**SUPPLIED RECORDS:**
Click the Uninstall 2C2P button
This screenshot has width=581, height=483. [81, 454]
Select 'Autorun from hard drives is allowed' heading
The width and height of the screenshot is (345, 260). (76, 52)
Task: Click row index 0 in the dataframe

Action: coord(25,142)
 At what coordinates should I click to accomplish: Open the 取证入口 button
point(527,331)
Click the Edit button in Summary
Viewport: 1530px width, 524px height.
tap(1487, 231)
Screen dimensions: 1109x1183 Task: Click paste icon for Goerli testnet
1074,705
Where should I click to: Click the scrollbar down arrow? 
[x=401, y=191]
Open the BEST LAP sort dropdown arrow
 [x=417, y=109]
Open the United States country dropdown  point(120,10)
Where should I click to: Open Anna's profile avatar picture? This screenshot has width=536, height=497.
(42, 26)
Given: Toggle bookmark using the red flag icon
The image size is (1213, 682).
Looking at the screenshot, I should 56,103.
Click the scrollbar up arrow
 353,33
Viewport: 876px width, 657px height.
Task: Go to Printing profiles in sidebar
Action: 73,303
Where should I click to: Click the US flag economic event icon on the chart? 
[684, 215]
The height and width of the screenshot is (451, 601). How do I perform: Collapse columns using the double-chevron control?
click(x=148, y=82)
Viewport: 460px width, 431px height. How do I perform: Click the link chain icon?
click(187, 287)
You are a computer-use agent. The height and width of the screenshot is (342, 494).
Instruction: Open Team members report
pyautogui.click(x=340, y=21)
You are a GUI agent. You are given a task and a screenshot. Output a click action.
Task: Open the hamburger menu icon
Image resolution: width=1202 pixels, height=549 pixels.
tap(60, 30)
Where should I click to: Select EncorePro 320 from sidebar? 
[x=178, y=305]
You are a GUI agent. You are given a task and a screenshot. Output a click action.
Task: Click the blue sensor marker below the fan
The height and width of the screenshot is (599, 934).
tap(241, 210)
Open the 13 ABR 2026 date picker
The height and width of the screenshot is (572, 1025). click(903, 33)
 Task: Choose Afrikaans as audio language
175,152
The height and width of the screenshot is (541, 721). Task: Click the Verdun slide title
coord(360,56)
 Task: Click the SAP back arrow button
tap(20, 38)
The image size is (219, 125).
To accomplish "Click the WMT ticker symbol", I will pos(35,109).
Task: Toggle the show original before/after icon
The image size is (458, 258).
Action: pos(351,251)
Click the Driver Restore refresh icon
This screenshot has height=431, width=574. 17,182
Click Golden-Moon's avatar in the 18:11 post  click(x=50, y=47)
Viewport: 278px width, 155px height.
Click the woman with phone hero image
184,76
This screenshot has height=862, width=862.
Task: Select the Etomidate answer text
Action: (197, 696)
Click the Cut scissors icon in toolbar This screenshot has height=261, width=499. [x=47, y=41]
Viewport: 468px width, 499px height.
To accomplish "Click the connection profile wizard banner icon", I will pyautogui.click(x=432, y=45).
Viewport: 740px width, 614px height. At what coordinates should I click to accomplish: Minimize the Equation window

**WORK INSTRUCTIONS:**
Return, word for word, the lines of the data above from the line with "Click the Driver Restore refresh icon" through the line with "Click the Cut", inclusive.

**WRITTEN SOLUTION:**
Click the Driver Restore refresh icon
This screenshot has height=431, width=574. 17,182
Click Golden-Moon's avatar in the 18:11 post  click(x=50, y=47)
Viewport: 278px width, 155px height.
Click the woman with phone hero image
184,76
This screenshot has height=862, width=862.
Task: Select the Etomidate answer text
Action: (197, 696)
Click the Cut scissors icon in toolbar This screenshot has height=261, width=499. [x=47, y=41]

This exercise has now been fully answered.